İstanbul’un bu sessiz, sakin mahallesinde yaşayan Macit Bey isimli adamın vefaat ettiği bir gün ve adam hakkında konuşulanlar tiyatronun esas konusu. Oyunculardan bir tanesini tanıyor olabilirsiniz. Hani şu Bizim Evin Halleri dizisinin yakışıklı oyuncusu Okan Şenozan. 🙂 Yalnız onun rolü kilit rol olsa da pek uzun bir rolü yok. Eminim ki siz de kahveci ile bakkalı tüm oyunculardan daha çok seveceksiniz.
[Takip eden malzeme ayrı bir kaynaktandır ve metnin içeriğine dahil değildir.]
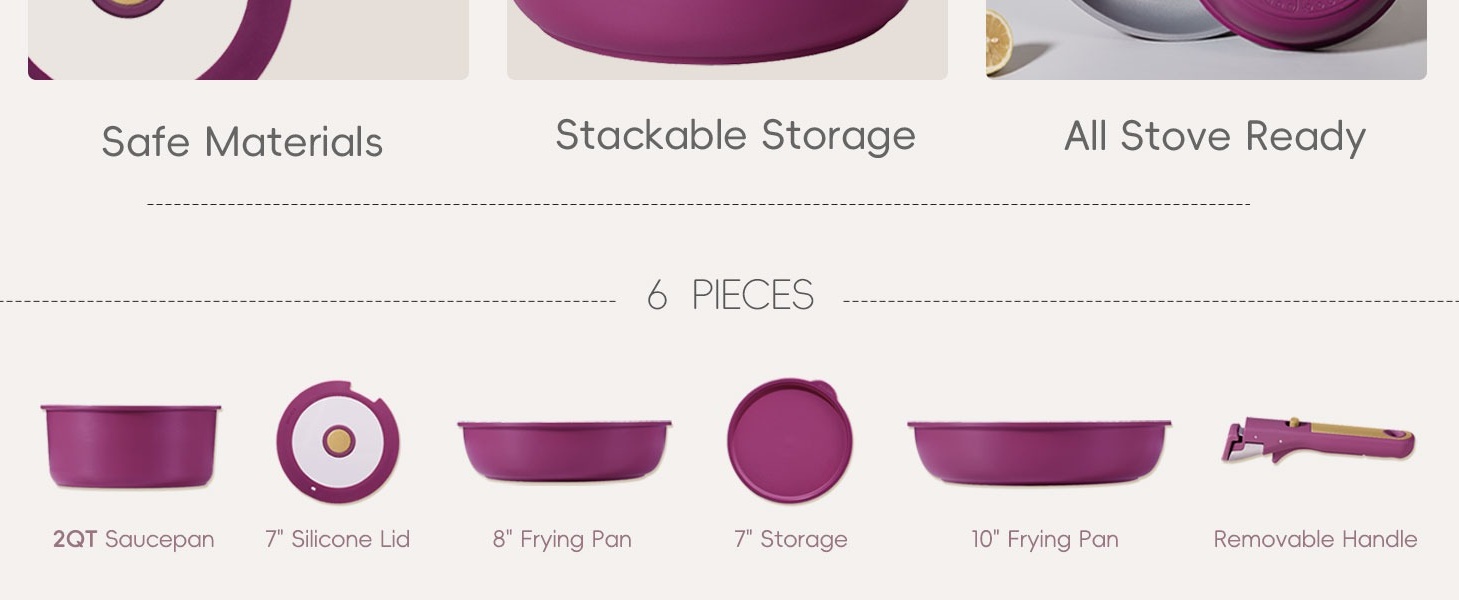The height and width of the screenshot is (600, 1459).
Task: Click the "7" Storage" label
Action: click(x=790, y=539)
Oyunda benim dikkatimi çeken şey yaşlı bir bayanın da oynaması idi. Yaklaşık 80 yaşında gözüken hanım teyzenin 10-15 dakikalık bir rolü var ve çok başarılı bir şekilde oyununu sergiliyor.
Daha fazla anlatmayım isterseniz, gidip kendiniz görün. 🙂
Merhaba, yazılarımı beğendiysen Instagram hesabımı takip ederek daha güncel paylaşımlarıma bakabilirsin. Kendinden bir şeyler bulacağına eminim.
4 Yorumlar
Her şey bir emeğin sonucunda ortaya çıkar ama tiyatroda sarf edilen emek ayrıdır çünkü o canlıdır onda yanlış yapılamaz yapılırsa tekrarı olmaz bu yüzden belki de tiyatroyu diğer şeylerden ayıran en güzel özelliği budur. Neyse klasik yorumları es geçelim bence en iyisi eleştiridir çünkü eleştiri doğruyu ve yanlışı, iyiyi ve kötüyü en önemlisi güzeli ve çirkini açığa çıkarmakta bir numaralı etkendir. Eleştiri dedim ama oyun için değil tiyatroları eleştireceğim. Maalesef ki Başkentimizde ki tiyatrolar şehrin merkezinde olmasına rağmen hava kararıp ta akşam ezanı okunduktan sonra sanki çok kötü bir havaya bürünüyor çünkü çevre etkenleri normal değil mesela bundan iki sene önce “bahçemdeki ayı” adlı oyuna gitmiştim oyun çok güzeldi. Yanlış hatırlamıyorsam oyun üç perdeden oluşuyordu. Oyunun saat dokuz gibi başladığını düşünürsek saat on bir sularına doğru sona ermişti. Dışarı çıktım eve gitmem gerekiyordu malumunuz saat on bir de otobüsler son seferlerini yapıyorlarmış dışarıda sağanak yağmur yanına gelen küçük yaşta bir zavallı tinerci bir çocuk benden para istiyor. Gönül ver diyor ama akıl yok diyor çünkü son param eve dönebilmek için paramın yettiği kadar taksi ile seyrettim geri kalan yolun bir kısmını da mecburen yürümek zorunda kaldım o günden beri akşam matinelerinde izlenen tiyatroların çıkışta problem yaratacağını düşünüyorum. Malum sabahları da okul dershane zor bahsettiğiniz bu güzel oyunu tiyatroyu izlemek zor yani keşke bir fırsatım olsa da Kaan beyin eleştirdiği bu güzel oyuna gidebilsem
Önceki arkadaşımın yorumuna katılıyorum. Geç saatlerde biten oyunlar ve tiyatroların bulunduğu mekan sıkıntılı durumlara sebep olabiliyor. Ancak çözümsüz bir sorun değil. Haftasonu pazar günleri aynı oyunun 15:00 seansı da mevcut. Böyle sorunlardan çekinip tiyatrodan uzak kalan arkadaşlara duyurulur…
Fırsat bulabilsek de tekrar bir oyuna gidebilsek ne iyi olur.
köşebaşı kahveci tiradını oynayacağım.kahveci ve oyun hakkında biraz daha acık bilgi verirmisniz?